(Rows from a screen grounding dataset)
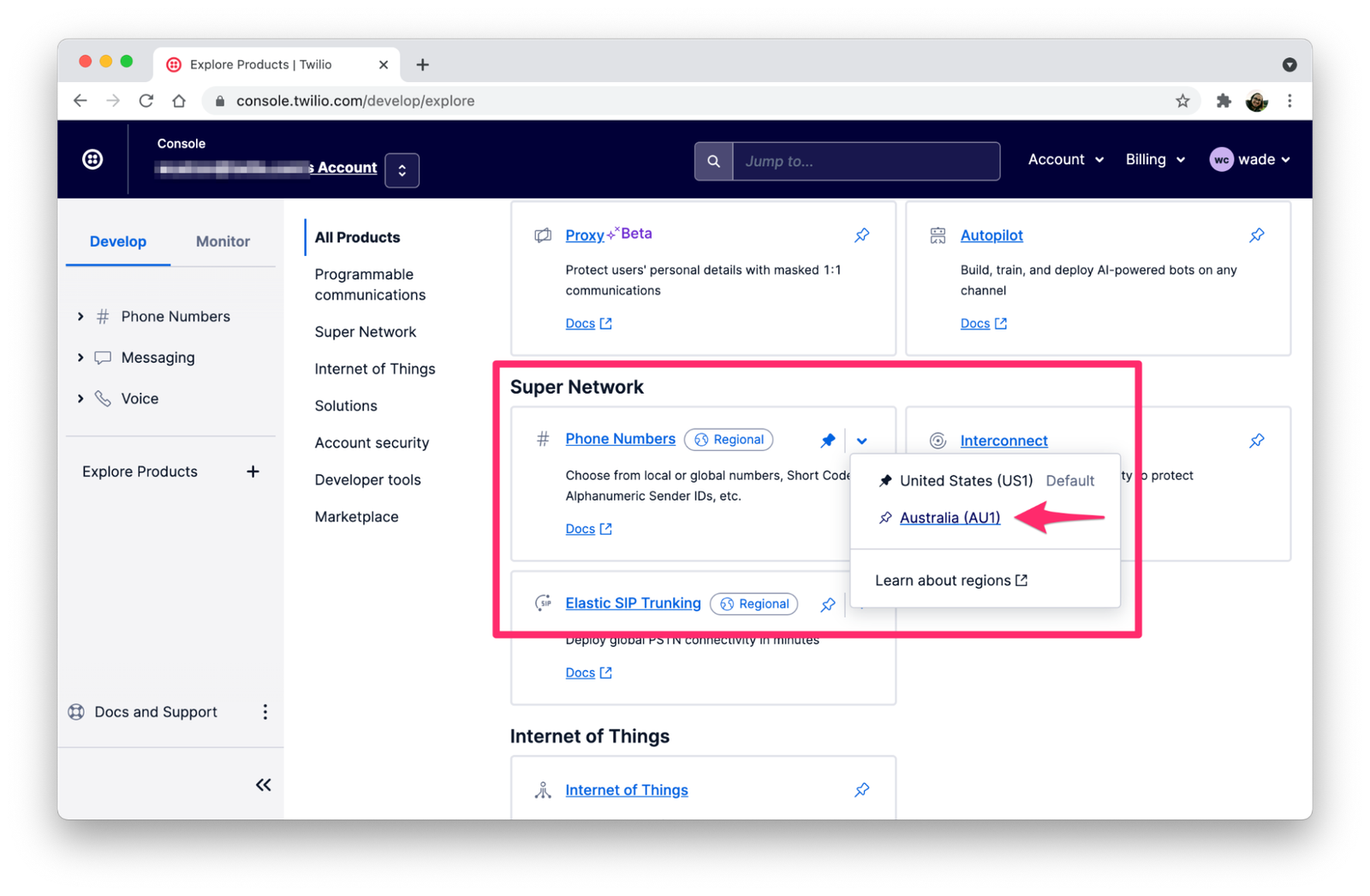Pin the Elastic SIP Trunking card
Viewport: 1370px width, 896px height.
827,604
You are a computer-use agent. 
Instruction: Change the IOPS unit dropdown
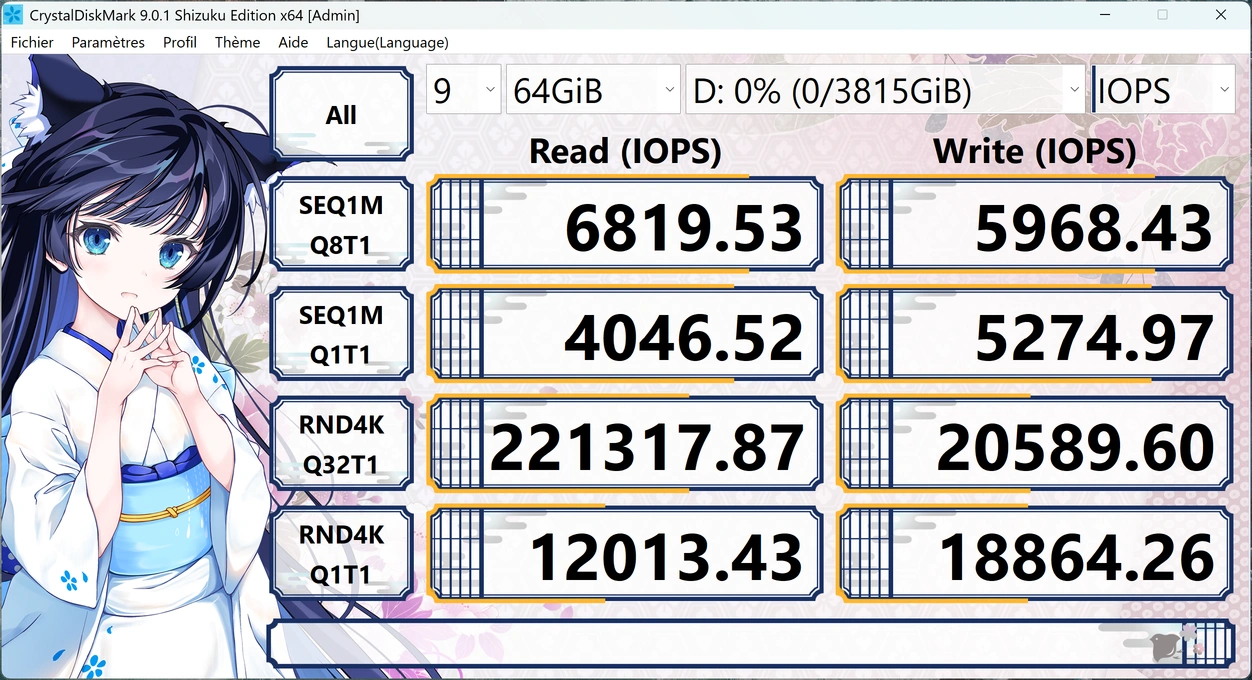(1163, 91)
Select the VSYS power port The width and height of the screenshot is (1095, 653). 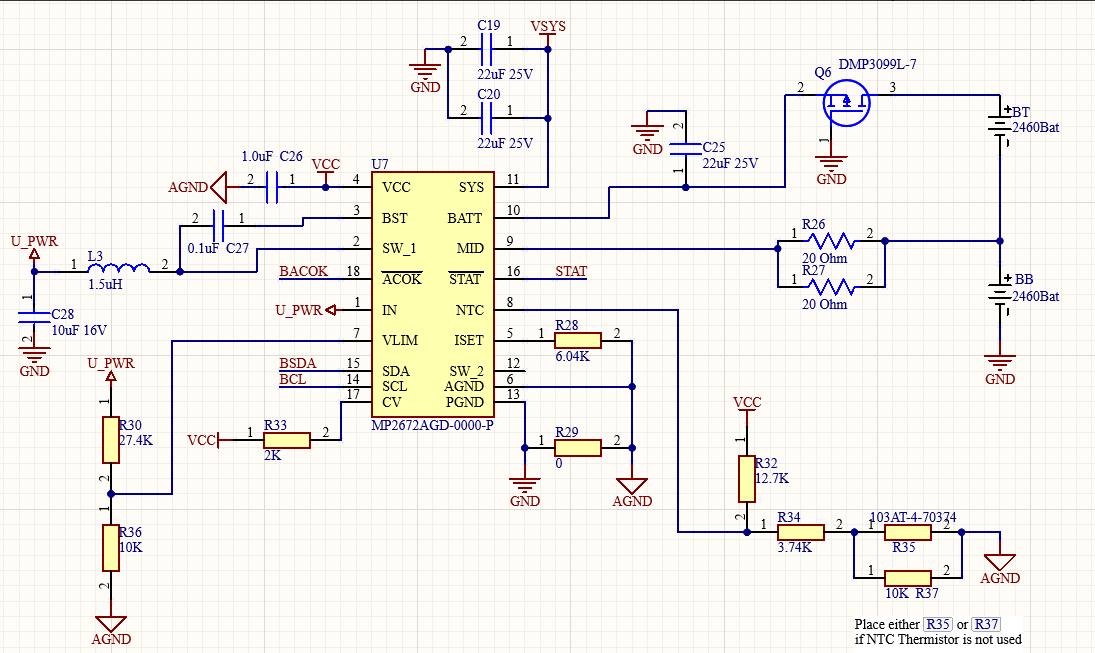point(548,34)
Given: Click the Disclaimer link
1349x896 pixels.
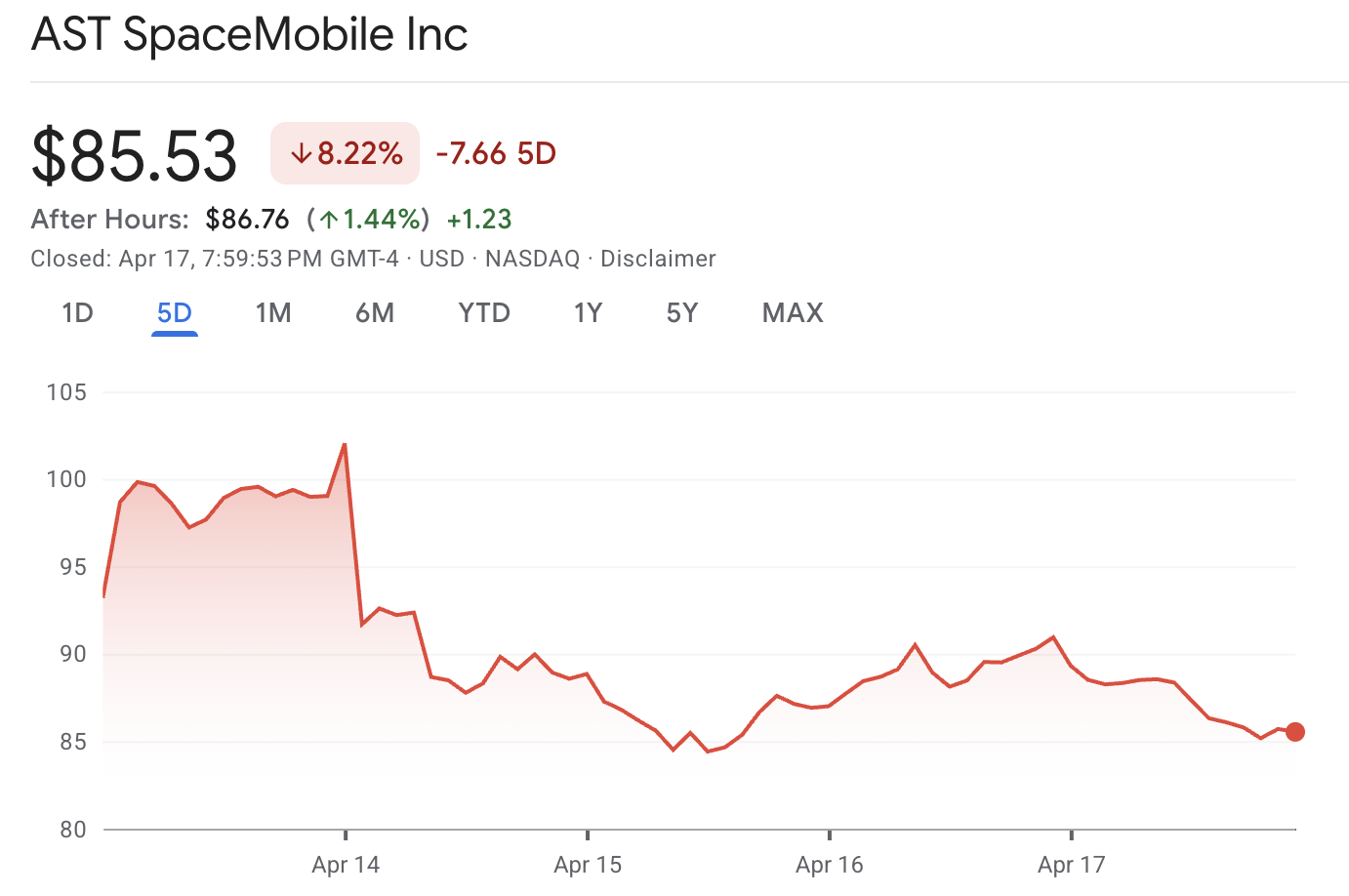Looking at the screenshot, I should [x=658, y=259].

■ **CHALLENGE**
Replace "Disclaimer" with "Terms of Use" in the lines of the data from the one containing "Given: Click the Disclaimer link" through the end of the data, inclusive, and give those lines again with everything else unchanged. Omit the pictures from your answer.

■ **CORRECT OUTPUT**
Given: Click the Terms of Use link
1349x896 pixels.
Looking at the screenshot, I should [x=658, y=259].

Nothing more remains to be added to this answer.